Tumors with IHC scores of 1+ or 2+ without FISH-confirmed gene amplification were classified as HER2-low, while those with IHC 3+ or 2+ with gene amplification were designated as HER2-positive. According to the DESTINY-Breast 069 trial stratification protocol, HER2-0 cases were subclassified as HER2-ultralow (HER2-0 with membrane staining) and HER2-null (HER-0 with absent membrane staining).

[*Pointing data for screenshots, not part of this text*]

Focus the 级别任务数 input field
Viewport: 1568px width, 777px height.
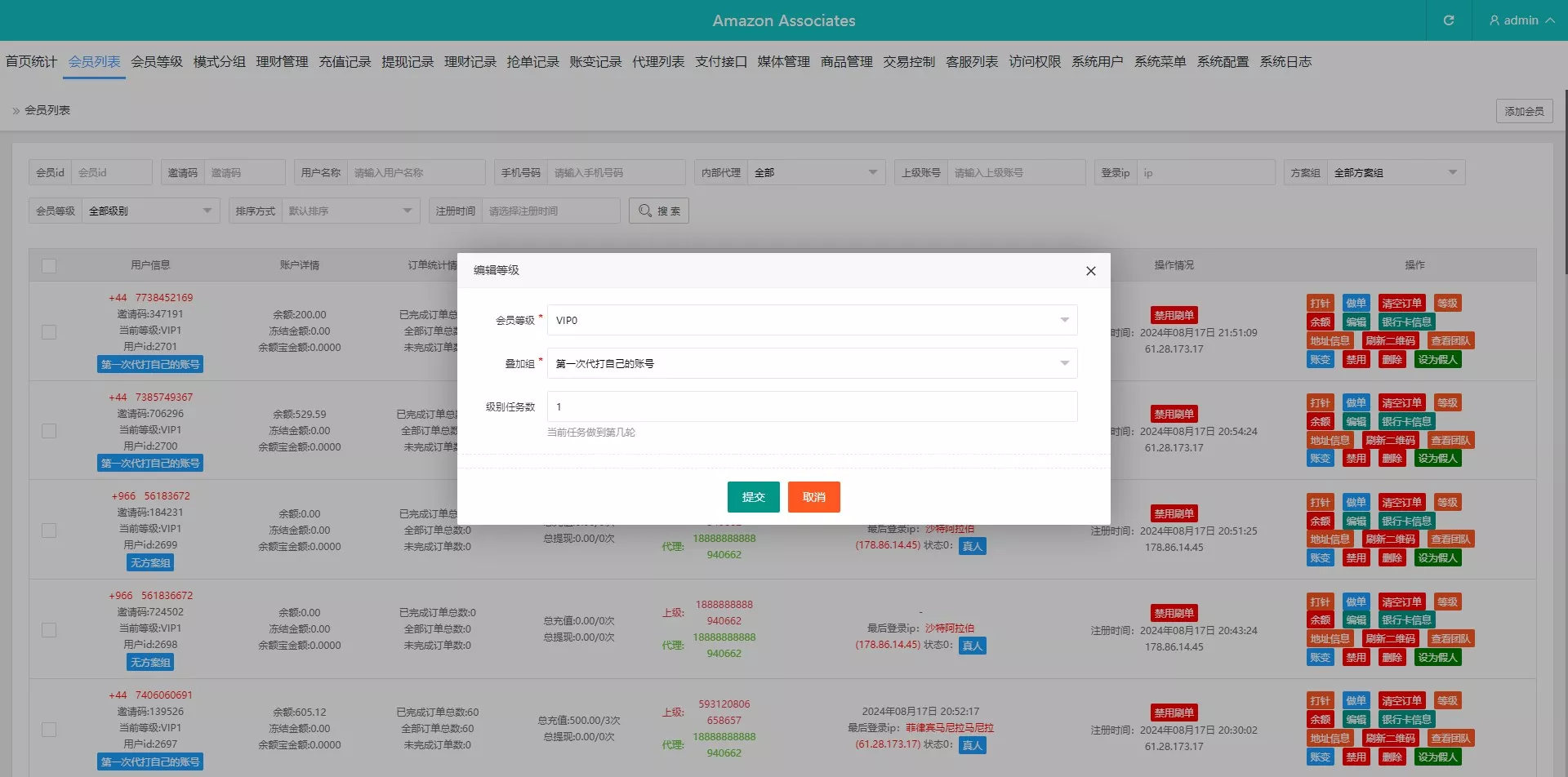812,406
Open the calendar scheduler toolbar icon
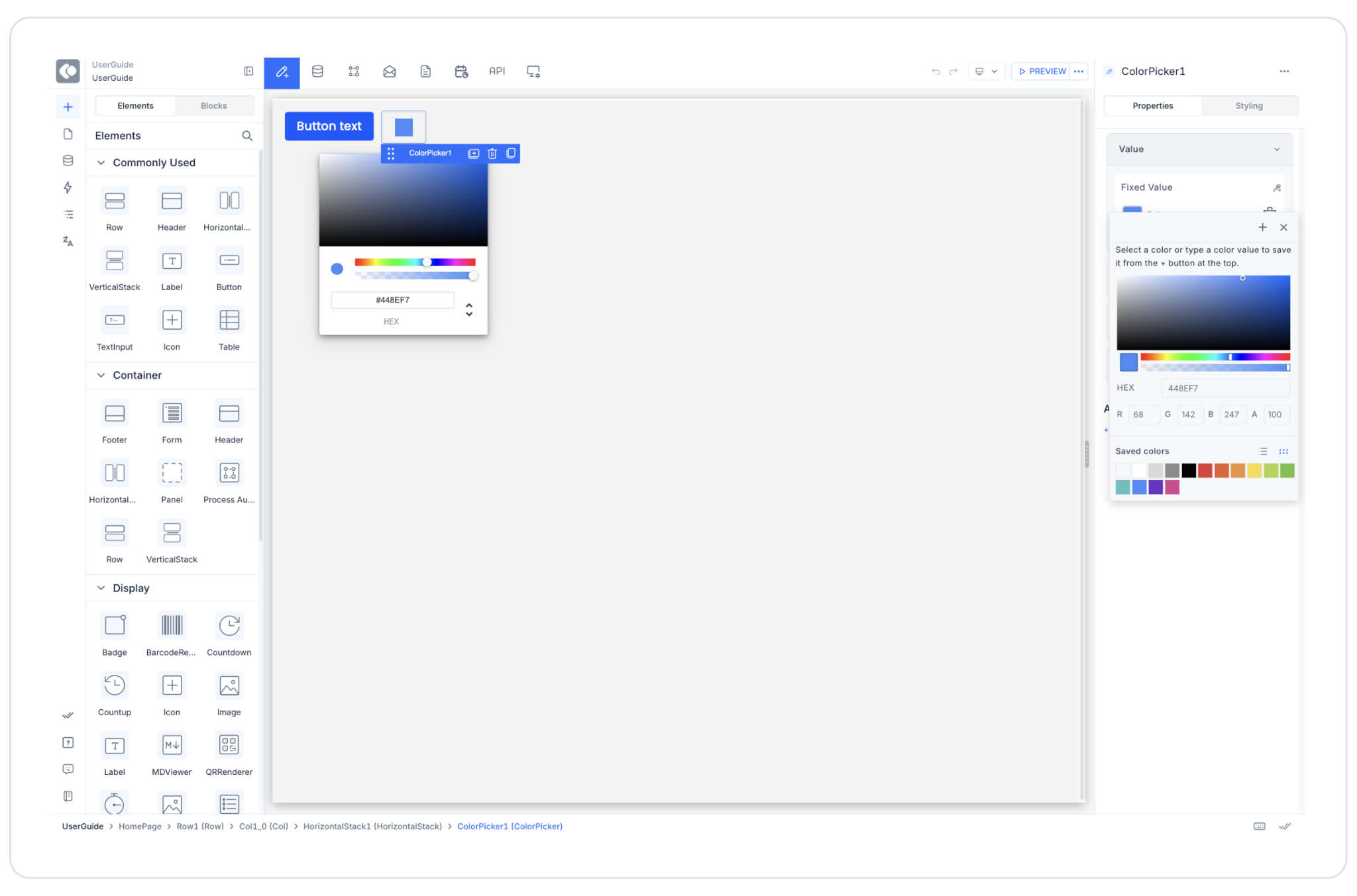The width and height of the screenshot is (1357, 896). [461, 72]
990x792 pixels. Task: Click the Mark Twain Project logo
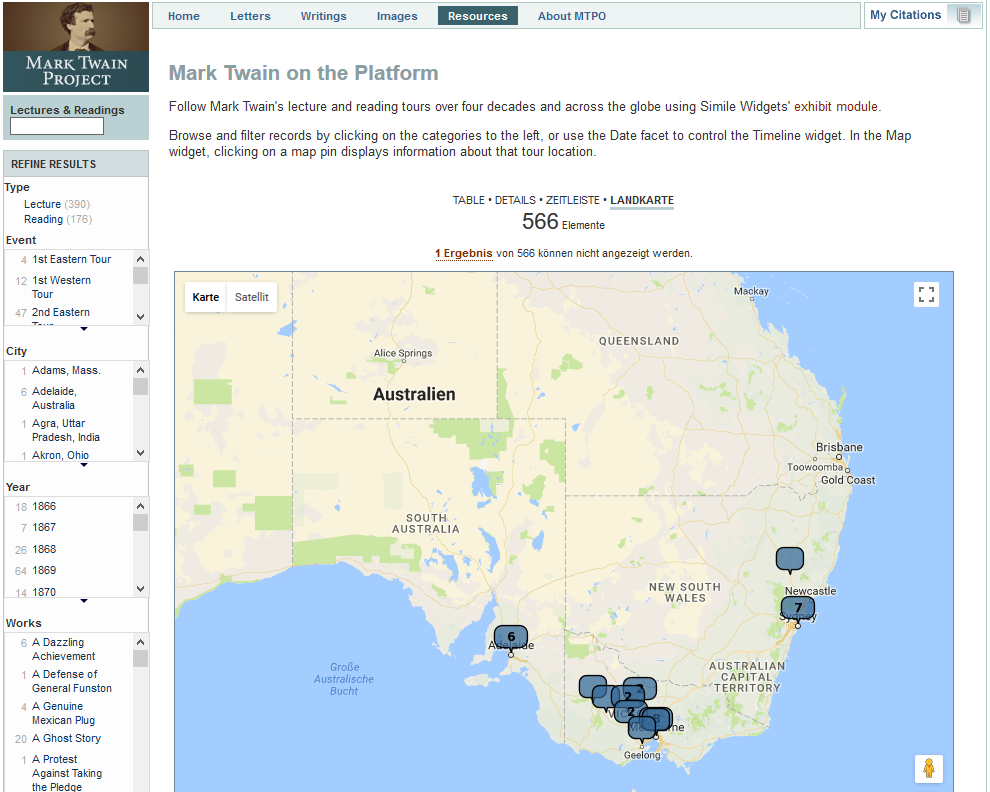(x=76, y=47)
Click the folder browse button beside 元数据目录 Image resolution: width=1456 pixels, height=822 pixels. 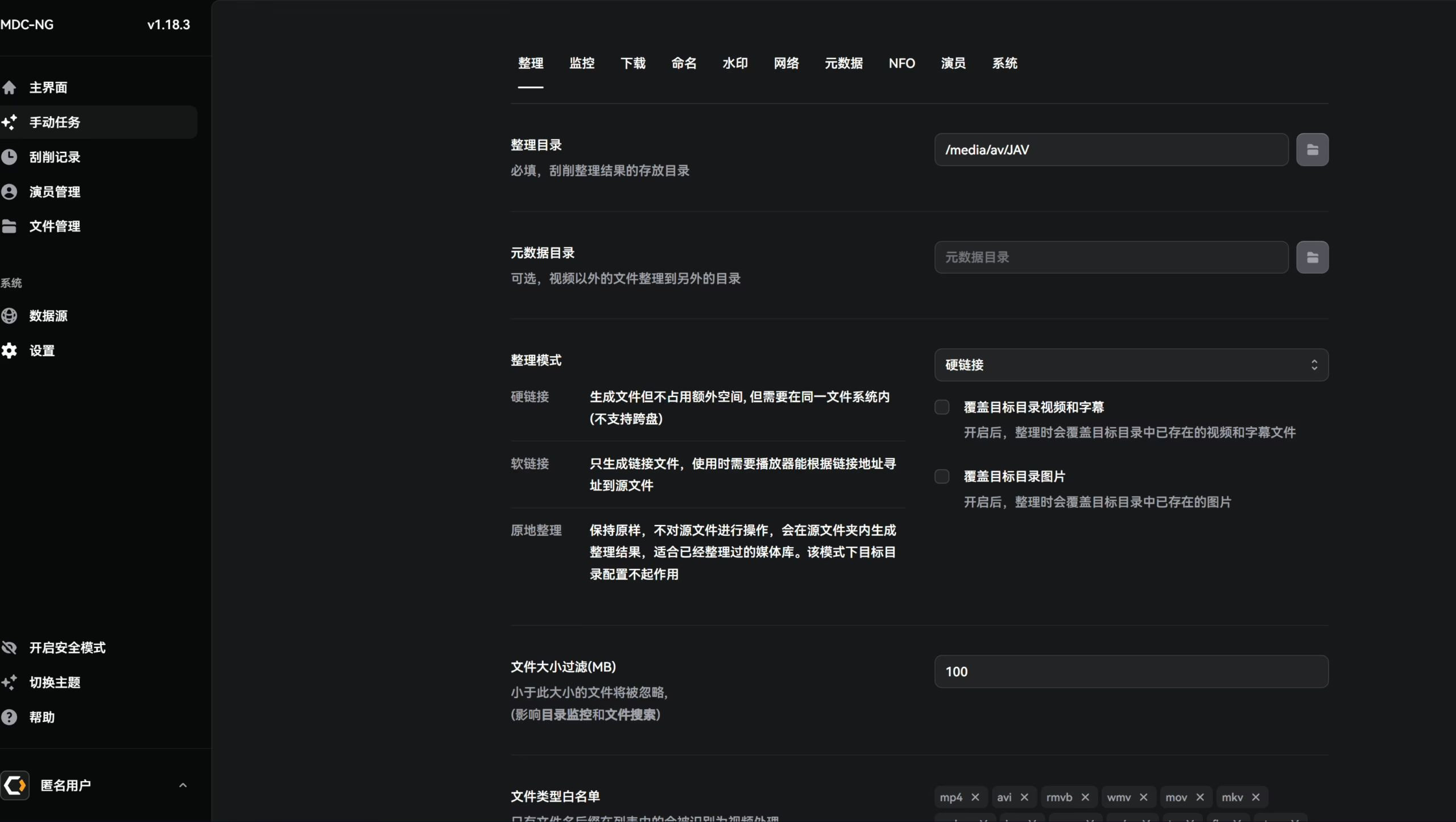(1312, 257)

Comparative analysis of HER2 expression between breast cancer and gastric cancer scoring criteria

This study compared HER2 scoring outcomes in 548 CSCC cases using two distinct evaluation systems: the updated 2023 ASCO/CAP guidelines for breast cancer11 and the 2017 CAP/ASCP/ASCO criteria for gastric cancer12. HER2 expression levels were stratified into four categories (3+, 2+, 1+, 0), with particular emphasis on identifying statistical differences in HER2 expression distribution between the two scoring systems.

Statistical analysis

All statistical analyses were performed using SPSS version 21.0 (IBM Corp., Armonk, NY, USA). Medians were reported for continuous data not following a normal distribution, while between-group comparisons were performed using the Mann–Whitney U test. Categorical variables were compared using the chi-squared test (χ2). The concordance rates of HER2 status between cervical biopsies and hysterectomy specimens, as well as between primary cervical cancer, metastases, and post-NAT residual disease, were assessed using the Kappa test. Kappa values were interpreted as follows: <0.2 (poor agreement), 0.2–0.4 (fair agreement), 0.4–0.6 (moderate agreement), and >0.6 (reasonable agreement). Sankey diagrams were used to visualize categorical changes in HER2 expression. A p value of <0.05 was considered statistically significant.